Raut turned his head for a moment, and then came back hastily to his watch on Horrocks. “Come along to the rolling mills,” said Horrocks. The threatening hold was not so evident that time, and Raut felt a little reassured. But all the same, what on earth did Horrocks mean about “white as death” and “red as sin”? Coincidence, perhaps?
They went and stood behind the puddlers for a little while, and then through the rolling mills, where amidst an incessant din the deliberate steam hammer beat the juice out of the succulent iron, and black, half-naked Titans rushed the plastic bars, like hot sealing-wax, between the wheels. “Come on,” said Horrocks in Raut’s ear, and they went and peeped through the little glass hole behind the tuyeres, and saw the tumbled fire writhing in the pit of the blast-furnace. It left one eye blinded for a while. Then with green and blue patches dancing across the dark they went to the lift by which the trucks of ore and fuel and lime were raised to the top of the big cylinder.

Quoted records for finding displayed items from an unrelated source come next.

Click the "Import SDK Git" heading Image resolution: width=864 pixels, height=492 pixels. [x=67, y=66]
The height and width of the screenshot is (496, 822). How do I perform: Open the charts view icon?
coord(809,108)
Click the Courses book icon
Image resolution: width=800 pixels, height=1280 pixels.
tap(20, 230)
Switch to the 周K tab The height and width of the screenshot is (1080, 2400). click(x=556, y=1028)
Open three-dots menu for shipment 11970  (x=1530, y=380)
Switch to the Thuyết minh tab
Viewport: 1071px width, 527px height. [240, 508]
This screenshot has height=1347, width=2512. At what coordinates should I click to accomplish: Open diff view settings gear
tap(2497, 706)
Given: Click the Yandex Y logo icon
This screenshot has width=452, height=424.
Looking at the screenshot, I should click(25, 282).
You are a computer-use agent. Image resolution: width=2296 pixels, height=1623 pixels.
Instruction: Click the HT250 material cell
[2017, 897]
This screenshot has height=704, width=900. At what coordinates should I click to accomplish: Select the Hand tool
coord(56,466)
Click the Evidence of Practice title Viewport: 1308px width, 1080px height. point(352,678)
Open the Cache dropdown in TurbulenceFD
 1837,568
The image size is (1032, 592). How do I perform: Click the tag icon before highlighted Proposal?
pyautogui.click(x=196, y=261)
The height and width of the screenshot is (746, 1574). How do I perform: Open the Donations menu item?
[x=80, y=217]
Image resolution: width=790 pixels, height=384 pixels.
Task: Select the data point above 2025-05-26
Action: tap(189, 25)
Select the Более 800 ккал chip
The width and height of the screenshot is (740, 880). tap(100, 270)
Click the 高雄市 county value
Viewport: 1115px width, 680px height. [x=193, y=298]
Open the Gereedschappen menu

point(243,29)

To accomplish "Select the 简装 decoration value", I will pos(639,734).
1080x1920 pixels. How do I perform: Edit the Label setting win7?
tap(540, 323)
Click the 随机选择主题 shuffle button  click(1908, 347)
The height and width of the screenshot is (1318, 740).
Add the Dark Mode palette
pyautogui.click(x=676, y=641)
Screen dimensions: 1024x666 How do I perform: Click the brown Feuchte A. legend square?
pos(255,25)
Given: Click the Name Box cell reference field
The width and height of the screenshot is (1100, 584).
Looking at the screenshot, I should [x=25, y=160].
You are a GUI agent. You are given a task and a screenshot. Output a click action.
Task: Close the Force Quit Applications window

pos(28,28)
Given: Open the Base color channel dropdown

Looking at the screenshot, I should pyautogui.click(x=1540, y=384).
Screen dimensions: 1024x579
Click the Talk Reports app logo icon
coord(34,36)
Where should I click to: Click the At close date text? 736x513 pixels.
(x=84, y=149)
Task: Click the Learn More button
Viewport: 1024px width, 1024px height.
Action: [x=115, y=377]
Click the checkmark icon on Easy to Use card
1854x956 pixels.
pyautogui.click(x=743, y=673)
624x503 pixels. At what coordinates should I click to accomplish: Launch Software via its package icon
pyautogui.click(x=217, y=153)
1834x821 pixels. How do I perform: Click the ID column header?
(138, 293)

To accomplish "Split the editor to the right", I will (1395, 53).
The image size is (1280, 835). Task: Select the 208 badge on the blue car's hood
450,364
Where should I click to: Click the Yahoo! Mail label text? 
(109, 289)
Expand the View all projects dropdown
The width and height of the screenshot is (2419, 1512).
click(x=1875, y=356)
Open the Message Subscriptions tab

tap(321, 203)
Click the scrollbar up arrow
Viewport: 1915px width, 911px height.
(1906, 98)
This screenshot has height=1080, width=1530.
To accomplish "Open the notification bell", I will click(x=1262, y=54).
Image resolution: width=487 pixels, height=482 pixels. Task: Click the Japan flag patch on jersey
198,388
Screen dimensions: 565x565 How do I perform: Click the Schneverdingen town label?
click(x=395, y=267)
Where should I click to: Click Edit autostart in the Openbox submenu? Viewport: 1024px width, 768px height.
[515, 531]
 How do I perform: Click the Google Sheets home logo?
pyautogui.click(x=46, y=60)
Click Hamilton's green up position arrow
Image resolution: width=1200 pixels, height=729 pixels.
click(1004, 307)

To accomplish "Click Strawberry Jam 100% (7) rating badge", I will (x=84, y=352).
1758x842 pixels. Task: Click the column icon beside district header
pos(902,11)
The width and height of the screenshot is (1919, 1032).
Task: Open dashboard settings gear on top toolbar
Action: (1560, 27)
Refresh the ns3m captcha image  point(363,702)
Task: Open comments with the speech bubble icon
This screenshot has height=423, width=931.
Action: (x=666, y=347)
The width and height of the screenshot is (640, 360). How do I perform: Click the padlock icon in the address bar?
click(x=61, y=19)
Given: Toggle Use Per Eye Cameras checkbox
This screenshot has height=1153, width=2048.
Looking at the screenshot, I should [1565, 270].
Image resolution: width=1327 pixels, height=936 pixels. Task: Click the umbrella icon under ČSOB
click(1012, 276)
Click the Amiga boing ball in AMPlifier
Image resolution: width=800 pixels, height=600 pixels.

And out upon the narrow rail that overhung the furnace Raut’s doubts came upon him again. Was it wise to be here? If Horrocks did know—everything! Do what he would, he could not resist a violent trembling. Right underfoot was a sheer depth of seventy feet. It was a dangerous place. They pushed by a truck of fuel to get to the railing that crowned the place. The reek of the furnace, a sulphurous vapour streaked with pungent bitterness, seemed to make the distant hillside of Hanley quiver. The moon was riding out now from among a drift of clouds, half way up the sky above the undulating wooded outlines of Newcastle. The steaming canal ran away from below them under an indistinct bridge, and vanished into the dim haze of the flat fields towards Burslem.
“That’s the cone I’ve been telling you of,” shouted Horrocks, “and, below that, sixty feet of fire and molten metal, with the air of the blast frothing through it like gas in soda-water.”
Raut gripped the handrail tightly, and stared down at the cone. The heat was intense. The boiling of the iron and the tumult of the blast made a thunderous accompaniment to Horrocks’s voice. But the thing had to be gone through now. Perhaps, after all—
“In the middle,” bawled Horrocks, “temperature near a thousand degrees. If you were dropped into it—flash into flame like a pinch of gunpowder in a candle. Put your hand out and feel the heat of his breath. Why even up here I’ve seen the rain-water boiling off the trucks. And that cone there. It’s a damned sight too hot for roasting cakes. The top side of it’s three hundred degrees.”
“Three hundred degrees!” said Raut.
“Three hundred centigrade, mind!” said Horrocks. “It will boil the blood out of you in no time.”